An intelligent design scientist might feel vindicated. No evolutionary theorizing is needed in this approach. Assuming design in the device, and asking engineering questions, can stimulate a fruitful experimental program.
1Shiroguchi and Kinosita, “Myosin V Walks by Lever Action and Brownian Motion,” Science, 25 May 2007: Vol. 316. no. 5828, pp. 1208-1212, DOI: 10.1126/science.1140468.
2Grimaldi and Sassone-Corsi, “Circadian rhythms: Metabolic clockwork,” Nature 447, 386-387 (24 May 2007) | doi:10.1038/447386a.
3Blencowe and Khanna, “Molecular biology: RNA in control,” Nature 47, 391-393 (24 May 2007) | doi:10.1038/447391a.

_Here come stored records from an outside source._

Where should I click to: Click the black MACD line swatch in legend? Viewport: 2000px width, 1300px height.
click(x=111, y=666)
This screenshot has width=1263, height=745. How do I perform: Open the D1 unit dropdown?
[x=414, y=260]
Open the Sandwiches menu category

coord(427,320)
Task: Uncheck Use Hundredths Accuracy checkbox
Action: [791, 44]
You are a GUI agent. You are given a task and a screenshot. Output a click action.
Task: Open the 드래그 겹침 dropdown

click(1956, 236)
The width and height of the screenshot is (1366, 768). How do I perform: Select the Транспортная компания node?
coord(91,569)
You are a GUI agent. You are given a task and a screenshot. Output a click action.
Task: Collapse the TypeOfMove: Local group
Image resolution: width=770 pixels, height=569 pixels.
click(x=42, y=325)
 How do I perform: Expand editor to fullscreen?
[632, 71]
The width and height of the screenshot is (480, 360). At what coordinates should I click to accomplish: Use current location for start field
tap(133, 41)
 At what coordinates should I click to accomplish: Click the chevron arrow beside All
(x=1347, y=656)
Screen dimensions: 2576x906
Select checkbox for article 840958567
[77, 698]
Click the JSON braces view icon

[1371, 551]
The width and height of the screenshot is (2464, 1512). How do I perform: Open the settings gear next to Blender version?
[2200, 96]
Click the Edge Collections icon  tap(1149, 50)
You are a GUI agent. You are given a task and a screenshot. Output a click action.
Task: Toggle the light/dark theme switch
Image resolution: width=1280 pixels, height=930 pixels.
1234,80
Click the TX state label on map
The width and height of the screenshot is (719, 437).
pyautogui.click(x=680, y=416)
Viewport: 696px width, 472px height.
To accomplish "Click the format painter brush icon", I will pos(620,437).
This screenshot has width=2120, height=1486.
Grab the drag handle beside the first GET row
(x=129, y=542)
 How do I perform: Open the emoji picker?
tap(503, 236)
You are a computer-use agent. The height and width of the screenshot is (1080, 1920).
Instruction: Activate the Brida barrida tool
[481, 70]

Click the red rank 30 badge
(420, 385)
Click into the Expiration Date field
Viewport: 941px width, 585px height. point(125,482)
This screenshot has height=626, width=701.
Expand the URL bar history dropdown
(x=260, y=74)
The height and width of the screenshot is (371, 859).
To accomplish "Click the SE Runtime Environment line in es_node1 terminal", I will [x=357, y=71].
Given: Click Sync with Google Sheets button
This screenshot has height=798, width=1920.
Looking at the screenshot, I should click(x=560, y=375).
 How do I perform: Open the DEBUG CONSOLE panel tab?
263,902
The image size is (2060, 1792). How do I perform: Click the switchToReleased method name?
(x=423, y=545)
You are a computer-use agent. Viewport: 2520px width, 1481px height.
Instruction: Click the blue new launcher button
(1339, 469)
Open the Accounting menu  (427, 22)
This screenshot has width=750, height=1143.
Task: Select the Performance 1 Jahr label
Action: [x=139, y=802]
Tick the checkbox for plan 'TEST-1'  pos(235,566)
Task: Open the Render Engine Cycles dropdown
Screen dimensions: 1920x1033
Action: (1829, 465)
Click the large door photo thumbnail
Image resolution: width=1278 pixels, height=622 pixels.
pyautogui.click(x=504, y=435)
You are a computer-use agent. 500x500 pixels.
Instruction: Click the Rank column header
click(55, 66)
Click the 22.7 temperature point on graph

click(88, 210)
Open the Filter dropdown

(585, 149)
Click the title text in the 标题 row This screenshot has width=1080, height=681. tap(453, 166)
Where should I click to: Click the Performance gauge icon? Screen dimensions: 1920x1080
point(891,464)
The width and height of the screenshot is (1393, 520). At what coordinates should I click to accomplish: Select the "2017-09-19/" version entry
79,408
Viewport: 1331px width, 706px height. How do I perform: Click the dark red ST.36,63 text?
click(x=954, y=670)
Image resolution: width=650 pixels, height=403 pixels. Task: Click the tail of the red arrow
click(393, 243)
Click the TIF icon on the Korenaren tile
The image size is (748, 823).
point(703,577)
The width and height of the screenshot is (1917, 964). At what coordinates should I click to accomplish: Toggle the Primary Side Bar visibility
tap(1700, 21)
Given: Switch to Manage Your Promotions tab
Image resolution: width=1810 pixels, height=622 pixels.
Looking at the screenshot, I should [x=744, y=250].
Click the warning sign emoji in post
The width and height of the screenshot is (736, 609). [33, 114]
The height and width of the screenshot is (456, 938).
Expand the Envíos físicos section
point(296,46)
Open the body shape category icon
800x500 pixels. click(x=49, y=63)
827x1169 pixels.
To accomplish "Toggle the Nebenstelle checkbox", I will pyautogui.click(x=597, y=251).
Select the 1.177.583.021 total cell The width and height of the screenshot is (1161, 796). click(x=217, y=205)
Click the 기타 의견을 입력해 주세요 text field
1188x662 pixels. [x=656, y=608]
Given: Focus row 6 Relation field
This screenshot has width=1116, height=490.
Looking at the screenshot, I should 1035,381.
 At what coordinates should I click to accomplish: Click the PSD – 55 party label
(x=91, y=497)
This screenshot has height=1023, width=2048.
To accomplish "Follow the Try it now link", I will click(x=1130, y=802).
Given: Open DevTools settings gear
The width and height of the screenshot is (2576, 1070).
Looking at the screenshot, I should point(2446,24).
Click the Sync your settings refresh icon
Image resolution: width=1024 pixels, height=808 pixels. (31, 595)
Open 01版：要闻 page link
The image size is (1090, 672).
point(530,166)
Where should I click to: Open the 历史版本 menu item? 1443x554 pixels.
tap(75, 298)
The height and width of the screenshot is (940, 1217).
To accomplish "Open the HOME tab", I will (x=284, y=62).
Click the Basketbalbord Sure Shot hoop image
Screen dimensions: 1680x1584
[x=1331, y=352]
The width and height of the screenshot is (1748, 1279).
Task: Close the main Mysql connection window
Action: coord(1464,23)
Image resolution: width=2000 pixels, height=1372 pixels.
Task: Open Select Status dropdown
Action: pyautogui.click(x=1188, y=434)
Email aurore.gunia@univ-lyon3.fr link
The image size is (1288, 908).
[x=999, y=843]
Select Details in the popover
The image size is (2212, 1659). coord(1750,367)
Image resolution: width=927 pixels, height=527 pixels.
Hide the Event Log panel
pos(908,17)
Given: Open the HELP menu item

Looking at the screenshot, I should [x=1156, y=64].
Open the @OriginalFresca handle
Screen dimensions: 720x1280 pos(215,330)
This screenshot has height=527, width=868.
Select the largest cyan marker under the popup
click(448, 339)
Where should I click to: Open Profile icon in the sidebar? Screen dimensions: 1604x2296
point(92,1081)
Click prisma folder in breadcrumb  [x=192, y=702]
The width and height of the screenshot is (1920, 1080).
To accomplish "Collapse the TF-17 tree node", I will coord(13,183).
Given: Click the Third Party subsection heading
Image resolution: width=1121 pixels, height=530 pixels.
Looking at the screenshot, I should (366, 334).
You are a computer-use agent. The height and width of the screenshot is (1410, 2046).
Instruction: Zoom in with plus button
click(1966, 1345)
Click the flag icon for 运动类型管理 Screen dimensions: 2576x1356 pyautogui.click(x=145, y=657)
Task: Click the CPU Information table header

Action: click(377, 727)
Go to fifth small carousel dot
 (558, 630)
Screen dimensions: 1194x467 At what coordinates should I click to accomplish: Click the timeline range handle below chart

4Togashi and Mikhailov, “Nonlinear relaxation dynamics in elastic networks and design principles of molecular machines,” Proceedings of the National Academy of Sciences USA, 10.1073/pnas.0702950104, published online before print May 16, 2007.
5R. S. Eisenberg, “Look at biological systems through an engineer’s eye,” Correspondence, Nature 447, 376 (24 May 2007) | doi:10.1038/447376a.
These papers speak for themselves. Was anybody impressed by the evolutionary storytelling? Was it useful? Did it contribute to understanding in any way? How about, on the other hand, the machine language? Can you talk machine language without assuming intelligent design? Where do you think science is headed? Bye-bye, Charlie.